Hypoxia Increases Sarcolemmal Na+/HCO3− Cotransport Activity via an ERK1/2-Dependent Pathway in Cardiac HL-1 Cell Line

As a major modulator of cardiac function, intracellular pH (pH_i) is tightly controlled by sarcolemmal acid–base transporters to within narrow limits (7.1–7.3). Na⁺/H⁺ exchanger (NHE1) and Na⁺/HCO₃⁻ cotransporter (NBC) are the main acid-extruding membrane proteins; the latter is further subdivided into electrogenic (NBCe1/NBCe2) and electroneutral (NBCn1) isoforms. In the underperfused heart, acid disturbances are often accompanied by hypoxia, but their interplay on cardiac NBC activity is unknown.
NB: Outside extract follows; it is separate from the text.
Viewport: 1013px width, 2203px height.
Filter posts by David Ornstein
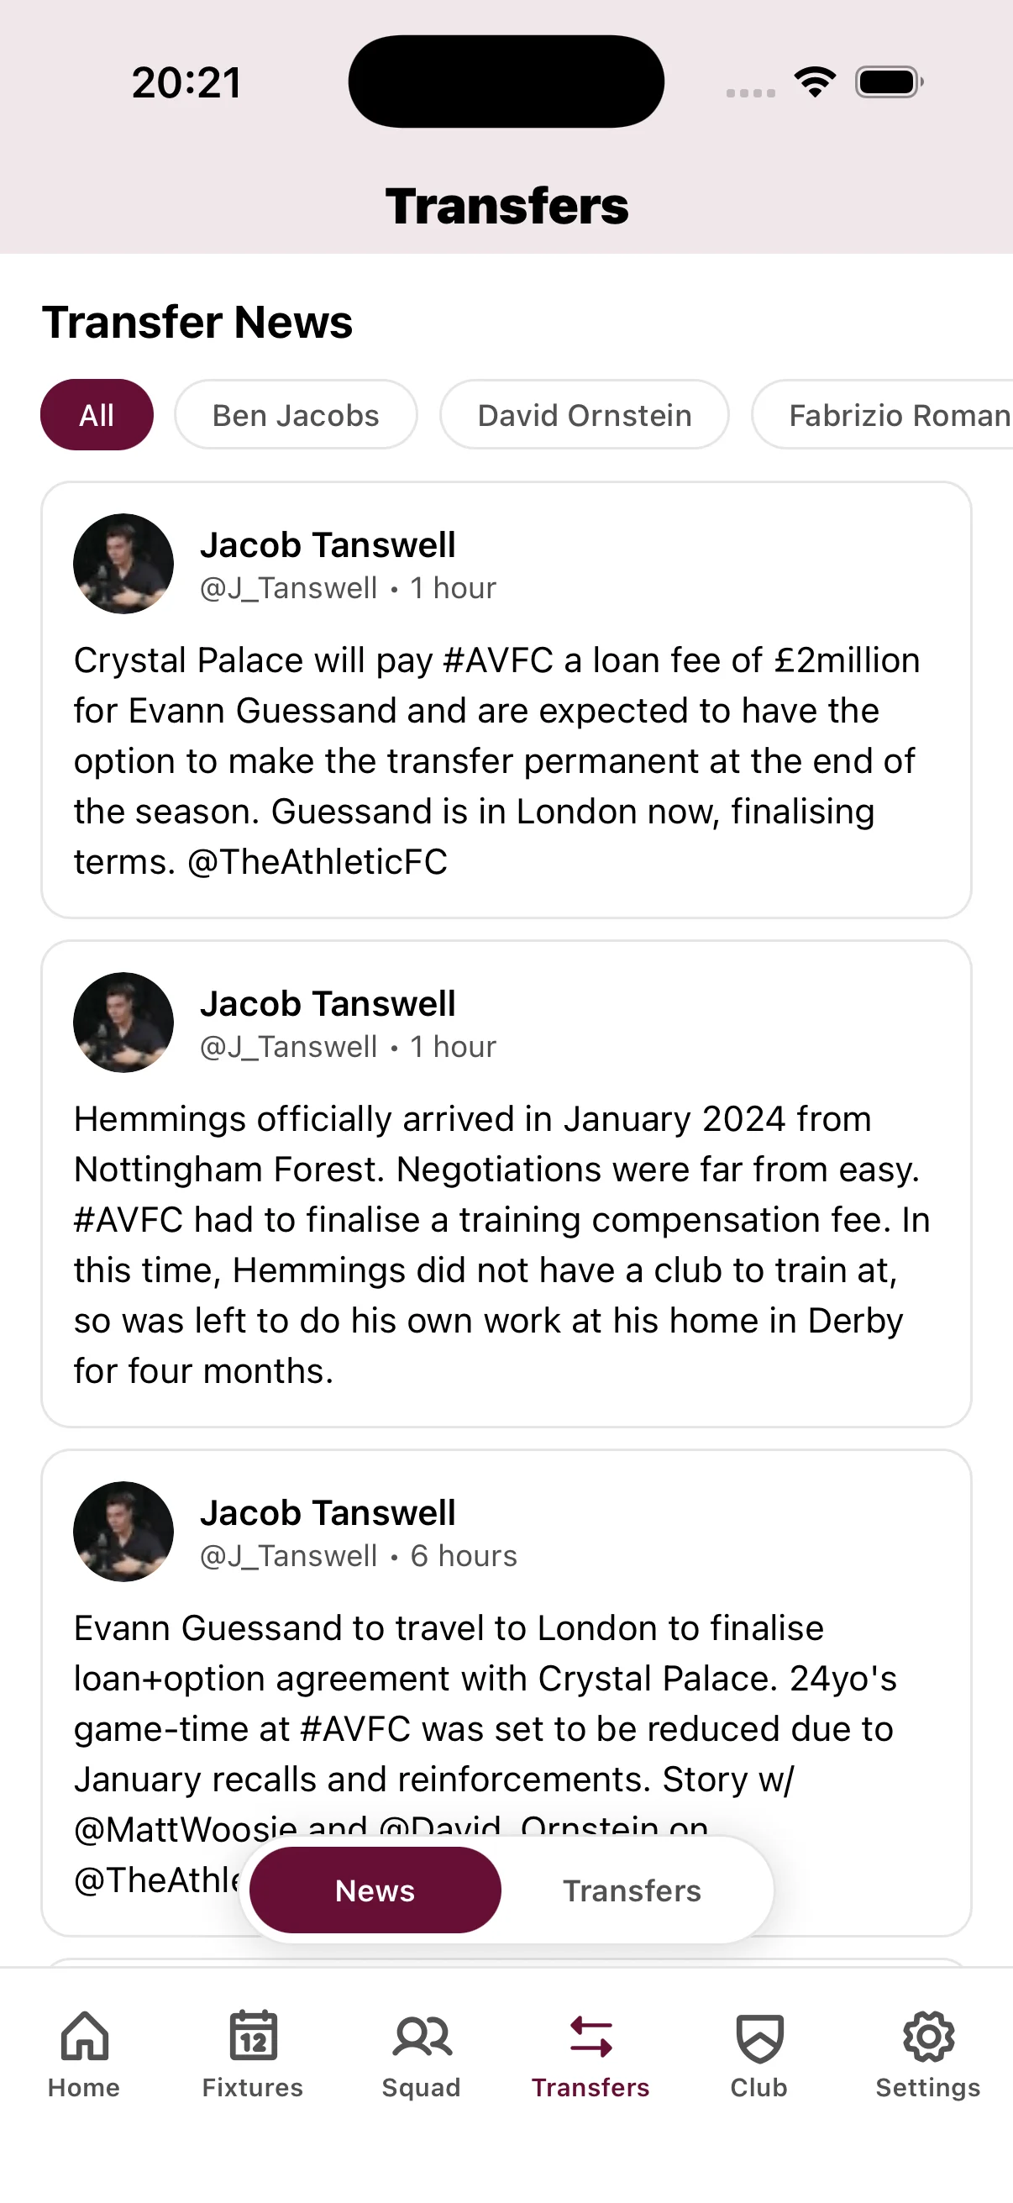coord(585,414)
Here, we studied the effect of acute (1 mM dithionite and 100% N₂, 10 min) and long-term hypoxia (1% O₂, 48 h) on sarcolemmal NBC activity using fluorimetric assays in mouse atrial-derived HL-1 cells and primary rat cardiomyocytes. NBCe1 and NBCn1 transcripts were detected in HL-1 cells. Ensemble NBC activity, defined as the HCO₃⁻-dependent acid-extrusion flux, was promptly inhibited under acute anoxia. In contrast, pH_i-sensitivity of NBC flux was increased after long-term hypoxia, likely an adaptive response. This increase was not due to buffering capacity changes but was mimicked by dimethyloxalylglycine (1 mM, DMOG), which stabilizes hypoxia inducible factor under normoxic conditions. Hypoxia affected neither NBCn1 nor NBCe1 protein levels, indicating a modulatory effect on transporter activity. The contribution of electrogenic (NBCe1) and electroneutral (NBCn1) isoforms, dissected from fluxes generated under hyperkalemia, showed that long-term hypoxia selectively raised NBCn1 activity. This effect was blocked by U0126, an inhibitor of extracellular signal-regulated kinase 1/2, implicating phosphorylation. Our results show that acute anoxia and prolonged hypoxia regulate NBC-dependent flux by distinct mechanisms ostensibly to retain pH control under the combination of acidosis and hypoxia.